For Nelson, real estate is not about keeping up with the flashiest trends. It is about doing the work, building trust, and staying true to the fundamentals.

“Good agents still rise to the top,” he stresses. “They always will.”

Legacy in Motion

For all the deals closed, contracts negotiated, and economic cycles weathered, the moment that stands out most to Bill Nelson is not about a property. It is about a person.

Years ago, his son was living in Korea. When he and his wife made the decision to move back to Canada, Nelson kept the news a secret from his own wife for nearly a year. Quietly, he prepared a house for them and set up an office at the brokerage. To keep the surprise intact, he told his wife the home was being rented by an overseas couple.

The reveal came during a family gathering. “My son walked in wearing a custom T-shirt,” Nelson recalls. “My wife looked at him and said, ‘How long are you here for?’ He said, ‘Hopefully forever.’ That was one of the best moments of my life.”

Today, that son is one of Coldwell Banker WIN Realty’s top-performing agents and is preparing to take over the business in the coming years.

It is a story that says a great deal about Nelson. It reflects how he thinks, how he leads, and how seriously he takes responsibility for his family, for his agents, and for the people his brokerage serves. Real estate, for him, is not just a business. It is a long-term commitment built on trust, care, and continuity.

In a profession where agents come and go, and offices can feel interchangeable, Nelson’s story is a reminder that some brokerages still see clients as neighbours, and legacy as something worth planning for.

Wisdom Shared

Nelson has experienced both economic booms and historic downturns. He sold homes when mortgage rates hit nearly 22 percent. He kept his business stable through the financial crisis, through the housing frenzy of 2020, and through the regulatory shifts that followed.

He is not interested in chasing volume or playing to trends. He is interested in building something that will last.

“I’m not working for me anymore,” he points out. “I’m not even working for my kids. I’m working for my grandchildren. Their world is much more difficult than mine was, and I want to leave them something solid.”

His advice for young agents is simple.

Learn the history. Study the rules. Remember that you are representing people, not just properties. If you focus on doing the right thing, even when it is not the easy thing, you will build a reputation that stands.

What Lies Ahead

Nelson believes the industry is heading toward another period of adjustment. As baby boomers age, housing inventory will increase, but not always in places where buyers want to live. At the same time, he expects regulatory bodies will raise the bar for licensing and accountability.

“There are too many people with too little training,” he says. “We need to fix that.”

At Coldwell Banker WIN Realty, he continues to mentor his team, troubleshoot complex deals, and advocate for collaboration over competition.

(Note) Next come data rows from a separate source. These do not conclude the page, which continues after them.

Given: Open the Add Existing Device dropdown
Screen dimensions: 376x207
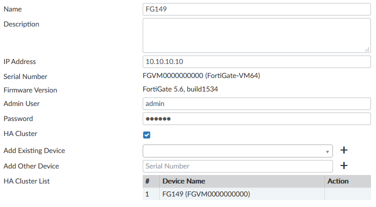Looking at the screenshot, I should tap(237, 151).
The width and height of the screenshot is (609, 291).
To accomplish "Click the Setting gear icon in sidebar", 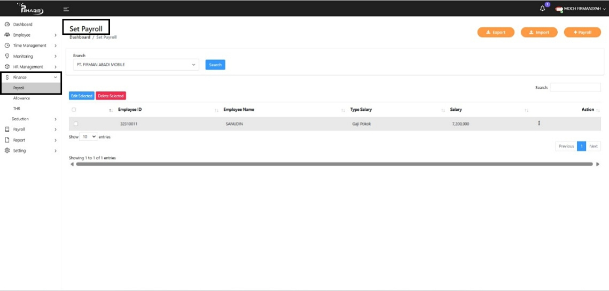I will [x=7, y=151].
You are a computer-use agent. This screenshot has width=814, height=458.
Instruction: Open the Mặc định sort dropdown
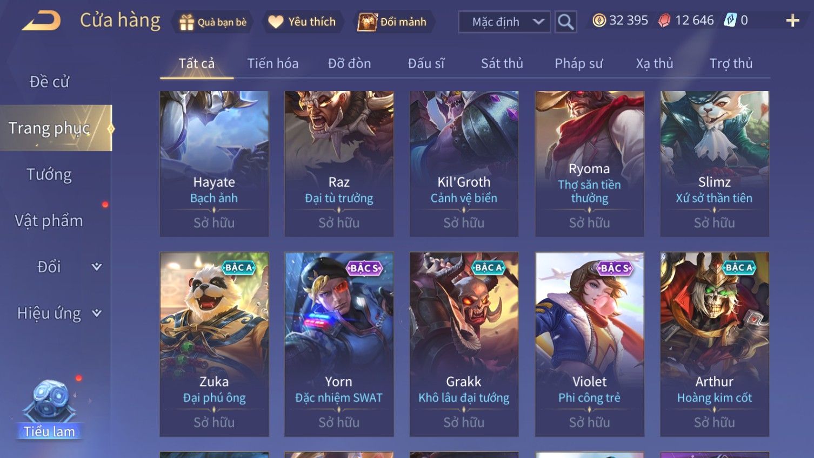[504, 22]
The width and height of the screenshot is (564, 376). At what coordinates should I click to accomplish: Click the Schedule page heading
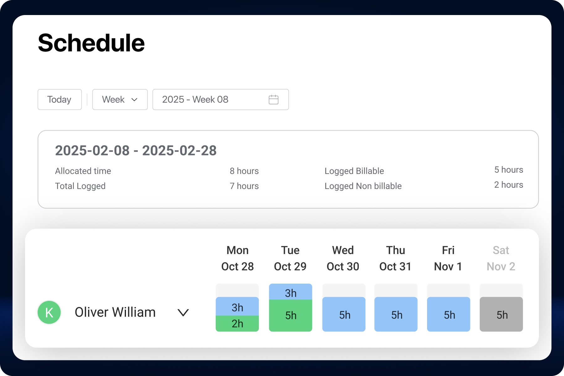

His approach is not flashy, but it works.

“In the end, this is a people business,” he reminds us. “You don’t need to be everywhere. You just need to be the one they trust.”


Bill Nelson is the Broker of Record at Coldwell Banker WIN Realty in Mount Forest, Ontario, with more than 46 years of experience in real estate and deep ties to his community. He holds multiple professional designations and has served in leadership roles across business, healthcare, housing, and civic organizations. Named Mount Forest’s Citizen of the Year in 2015, Bill is widely recognized for his integrity, commitment, and people-first approach. Under his leadership, Coldwell Banker WIN Realty was honoured with Mount Forest’s Corporate Citizen of the Year Award in 2022, the same year he was named Canadian Ambassador by Coldwell Banker Canada. In 2024, Bill was awarded the King Charles III Coronation Medal in recognition of his significant contributions to the community.